It seems all imported frontstuffers have a 20 pound pull. Maybe they do this so that no one can accuse them of selling an unsafe gun in that respect.

There are lots of things that you can do to a trigger and lock to lighten the pull. But first, how handy are you and have you ever taken a lock apart by yourself?

Many Klatch
 
Call me picky but I consider several of the suggestions made in the NSSA link to be bordering on extremely dangerous.

While reducing the amount of engagement the nose of the sear has with the full cock notch of the tumbler will reduce "creep" it will not lighten the trigger pull. On the other hand, it can easily make the gun totally unsafe to shoot.
Carried a bit too far, the gun will be prone to shooting itself with the slightest bump.

IMO, the usual cause of a heavy trigger on a replica Civil war gun boils down to several things.

First of all, these were guns intended for field use and a heavy trigger was seen as a asset for poorly trained solders. They were less apt to accidentally fire their weapon.

Next, there is no doubt that the surface roughness of the tumbler notches is rough. Lightly polishing them (without changing their angles or rounding off their sharp edges) can help quit a bit.

I did agree with the links comments about modifying the sear spring. These are typically about twice as strong as they need to be and reducing their width can improve things greatly.
Do not shorten them though. Although some may think that would help, exactly the opposite will happen if the leg of the spring is shortened.

Another common problem can be as simple as the tightness of the sear pivot screw.
This screw is often tightened. If this is done the sear will be pinched between the lockplate and the bridle making it almost impossible to move.

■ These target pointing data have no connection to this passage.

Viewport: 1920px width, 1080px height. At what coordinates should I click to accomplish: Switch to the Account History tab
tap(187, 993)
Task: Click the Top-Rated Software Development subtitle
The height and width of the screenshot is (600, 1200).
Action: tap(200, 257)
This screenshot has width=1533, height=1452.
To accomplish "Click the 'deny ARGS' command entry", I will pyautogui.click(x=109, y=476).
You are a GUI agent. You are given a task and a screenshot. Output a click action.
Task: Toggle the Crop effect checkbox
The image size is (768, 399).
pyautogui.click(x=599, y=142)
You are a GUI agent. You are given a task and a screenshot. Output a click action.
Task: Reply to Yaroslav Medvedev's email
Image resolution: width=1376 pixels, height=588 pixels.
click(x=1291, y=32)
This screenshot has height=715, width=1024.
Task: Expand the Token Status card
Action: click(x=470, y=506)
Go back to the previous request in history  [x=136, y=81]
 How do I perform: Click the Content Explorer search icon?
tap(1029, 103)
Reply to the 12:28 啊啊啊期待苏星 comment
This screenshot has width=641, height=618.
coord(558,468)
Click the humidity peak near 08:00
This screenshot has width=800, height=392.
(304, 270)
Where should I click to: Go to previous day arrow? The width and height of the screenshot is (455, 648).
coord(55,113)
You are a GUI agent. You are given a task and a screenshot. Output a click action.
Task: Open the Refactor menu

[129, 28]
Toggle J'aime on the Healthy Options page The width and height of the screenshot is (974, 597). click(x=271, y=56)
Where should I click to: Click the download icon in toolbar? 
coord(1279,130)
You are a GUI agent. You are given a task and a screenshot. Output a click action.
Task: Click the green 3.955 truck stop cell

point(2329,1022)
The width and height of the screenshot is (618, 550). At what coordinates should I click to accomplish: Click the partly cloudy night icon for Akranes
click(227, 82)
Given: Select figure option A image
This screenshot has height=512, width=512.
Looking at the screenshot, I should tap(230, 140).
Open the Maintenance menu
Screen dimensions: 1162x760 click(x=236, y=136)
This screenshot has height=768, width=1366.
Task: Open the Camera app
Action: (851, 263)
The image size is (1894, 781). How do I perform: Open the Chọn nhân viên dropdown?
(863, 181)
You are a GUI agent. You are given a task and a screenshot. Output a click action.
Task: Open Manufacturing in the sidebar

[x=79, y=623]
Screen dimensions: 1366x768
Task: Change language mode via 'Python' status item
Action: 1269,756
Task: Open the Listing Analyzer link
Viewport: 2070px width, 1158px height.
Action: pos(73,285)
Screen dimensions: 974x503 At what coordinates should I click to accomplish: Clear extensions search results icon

This screw should be run down until it is snug. Then back it off about 1/2 turn.
In this condition the sear will be free to move without undue slop. If your concerned about the screw changing its setting, a drop of LocTite on the threads will keep it in place.
 
These Armi Sport locks do need a lot of help. I tinkered with mine a little and improved it some, but it is still about eight pounds. The modifications in the link can be done safely if properly done, improperly done can lead to buying new parts or downright dangerous. There are places that will professionaly tune the lock. Check out the NSSA website, you will get lots of info there.
 
Hi Many, It's been a while since I've tinkered with one, I used to take em apart and polish some of the surfaces back in the early seventys when I shot with the N-SSA. I'll have to get a mainspring vise again, I've had the lock out of the gun and it seems really well made. I know I ain't livin with this ridicules hard trigger pull no-how
 
I hear you. I don't know what the pull was on mine, but it was awful. It was not only heavy but long as well. I think I just need to smooth up the notch in the tumbler a little more now to get it where I need it.